Azerbaijan brings Armenian people to brink of new abyss

Monument "Som les nostres muntanyes", lema nacional del Karabakh, més popularment conegut com a Tatik-Papik ('Avi i àvia')
Monument "Som les nostres muntanyes", lema nacional del Karabakh, més popularment conegut com a Tatik-Papik ('Avi i àvia') Author: Abel Riu
The assault by Azerbaijani forces on 19-20 September on what was left of Nagorno-Karabakh, which already lost much of its territory in 2020, puts the Armenian people on the brink of a historic abyss, one more on their long list of misfortunes. The possibility that the centuries-old presence of Armenians in Karabakh is living out its last days is unfolding before everyone. The surrender of Nagorno-Karabakh’s Armenian authorities in the early hours of the 20th leaves the Armenian side in a position of enormous weakness.
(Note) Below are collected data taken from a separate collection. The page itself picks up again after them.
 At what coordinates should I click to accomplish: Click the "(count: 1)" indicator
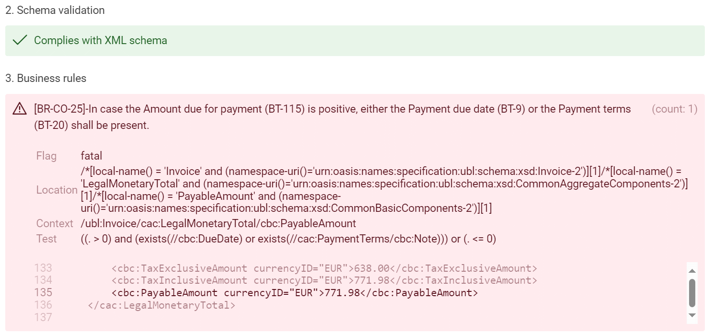(674, 109)
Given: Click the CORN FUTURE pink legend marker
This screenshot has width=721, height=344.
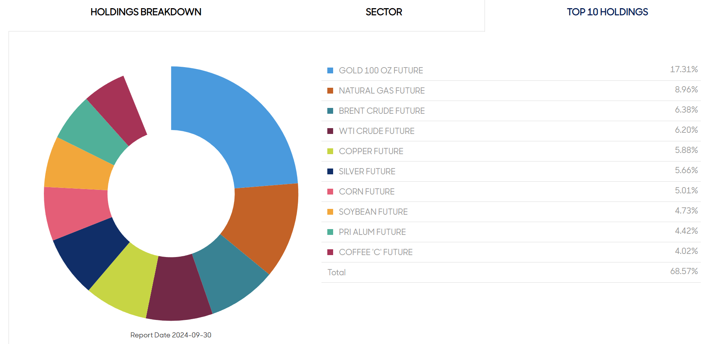Looking at the screenshot, I should click(x=330, y=191).
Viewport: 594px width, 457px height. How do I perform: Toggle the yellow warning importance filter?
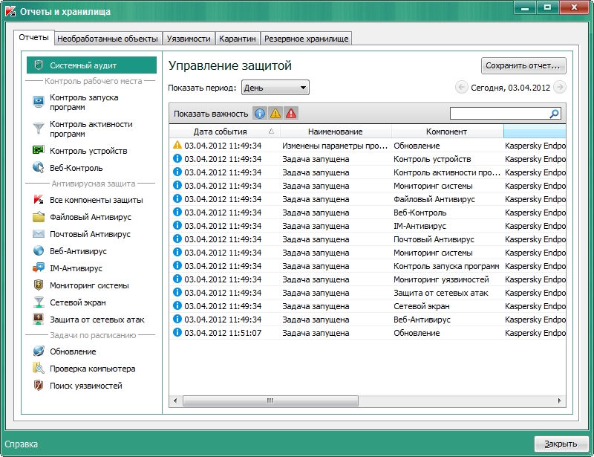click(275, 114)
The Azerbaijani government had said that the offensive, which lasted only one day, was aimed at “restoring constitutional order”, and has demanded the total surrender of the Karabakh Armenians and the immediate dissolution of the government of the republic of Nagorno-Karabakh, or Artsakh. This was despite talks between the Armenian and Azerbaijani governments over the past months. Yerevan agreed to the reintegration of Nagorno-Karabakh into Azerbaijan in exchange for guarantees for the security and rights of the 120,000 Armenians living there. But Baku’s goal has always been clear: backed by its economic and military superiority, the republic autocratically ruled by Ilham Aliyev since 2003 has never hidden its desire to occupy Nagorno-Karabakh by one means or another, and has warned that it would not grant any particular status to local Armenians, which under these conditions would be faced with a clear choice: submission or exile.
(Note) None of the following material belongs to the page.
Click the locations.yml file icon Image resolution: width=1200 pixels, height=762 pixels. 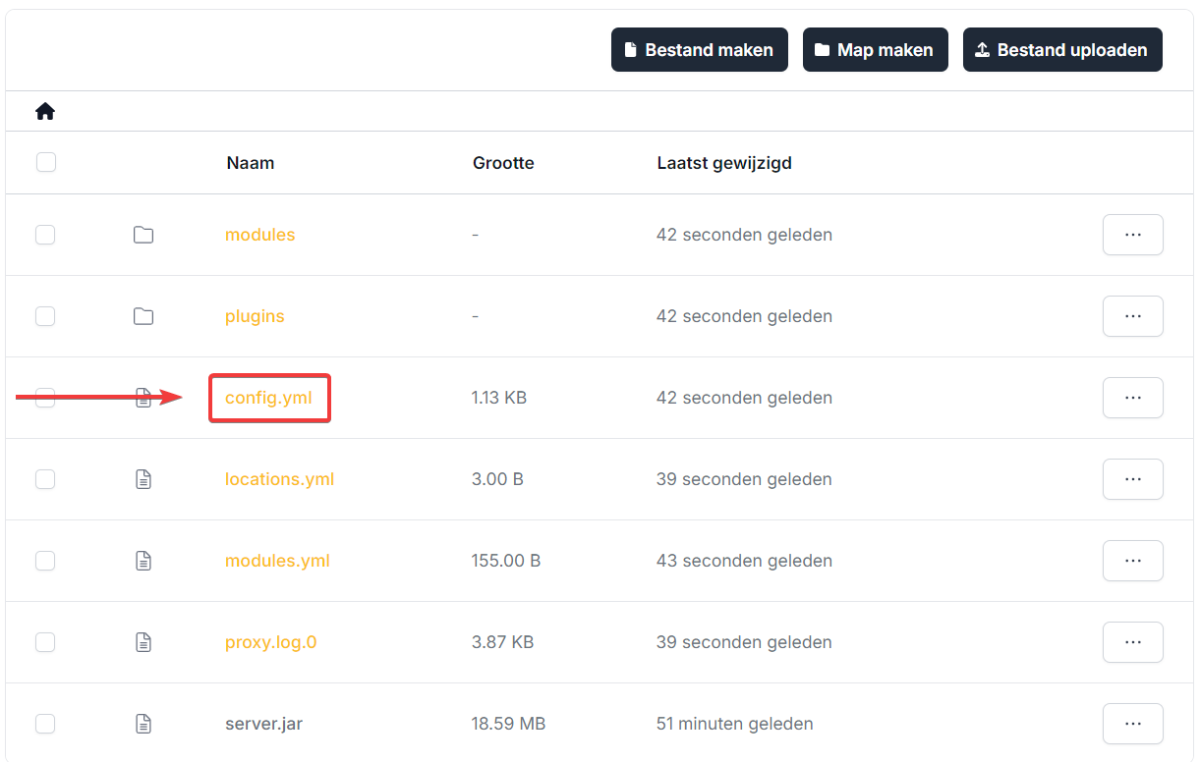coord(143,479)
Karabakh’s Armenian forces —as their own military command acknowledged— were not capable of resisting the Azerbaijani army, which was far superior now as it was in 2020, when it managed to control 70% of the territory of the self-proclaimed Artsakhi Armenian republic before a ceasefire was signed in extremis. In that offensive, Azerbaijan —with decisive Turkish support— regained from Armenian hands all the territories that, before the dissolution of the USSR, were not populated by Armenians —from which the local Azeri population had been driven away— but also occupied a part of the territory that was recognised, during Soviet times, as constituting the Armenian-majority autonomous oblast of Nagorno-Karabakh. The 2020 ceasefire allowed for the survival of a reduced Armenian enclave, protected by Russian peacekeepers.
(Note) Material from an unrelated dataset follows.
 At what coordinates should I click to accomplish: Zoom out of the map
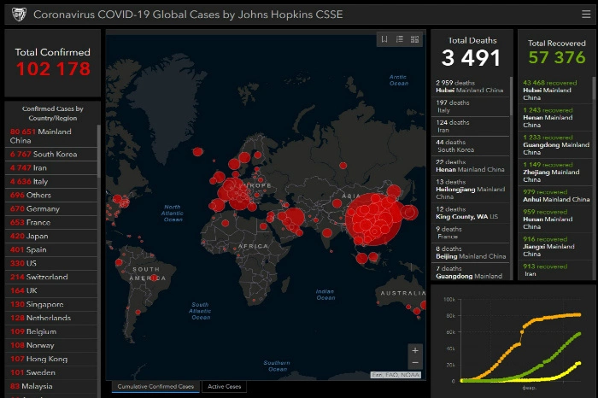click(415, 362)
Russian forces, at the beginning of the current Azerbaijani assault on the enclave, have refrained from military action, a fact that shows the loneliness with which the Armenian side is facing the situation. Karabakh Armenian authorities have reacted by evacuating part of the civilian population —those living in several localities close to the front line— to an uncertain destination. Others have taken shelter underground from Azerbaijani shelling. Both sides have counted several dozen dead in one day alone. And finally, the Armenian authorities in Nagorno-Karabakh have agreed to surrender. This brings to an end the Artsakh Republic, which has lasted for more than three decades, although it has never been granted official recognition by anyone.

The situation poses two threats. One is immediate and obvious: the —this time final— disappearance of Armenians from Nagorno-Karabakh, a territory of enormous historical, cultural, and religious significance for the Armenian nation. Karabakh Armenian and Azerbaijani authorities have agreed to discuss tomorrow the “reintegration” of Nagorno-Karabakh into Azerbaijan. The future of Karabakh Armenians is now absolutely uncertain.

The second threat that could follow is the Aliyev regime’s attempt, now or in the future, to advance its forces into the Republic of Armenia proper. Currently, between 50 and 200 square kilometres of Armenian territory are under Azerbaijani occupation. Azerbaijani authorities are relentless in their rhetoric regarding what, according to them, is the historically Azeri character of Armenia’s eastern regions. One of Baku’s objectives is to secure a land corridor between the main part of Azerbaijan and the Nakhchivan exclave, physically separated by a 35-kilometre-wide strip of Armenian territory. The 19 September offensive might not be the last episode in the confrontation between the two Caucasian countries, the Armenian position being very weak now.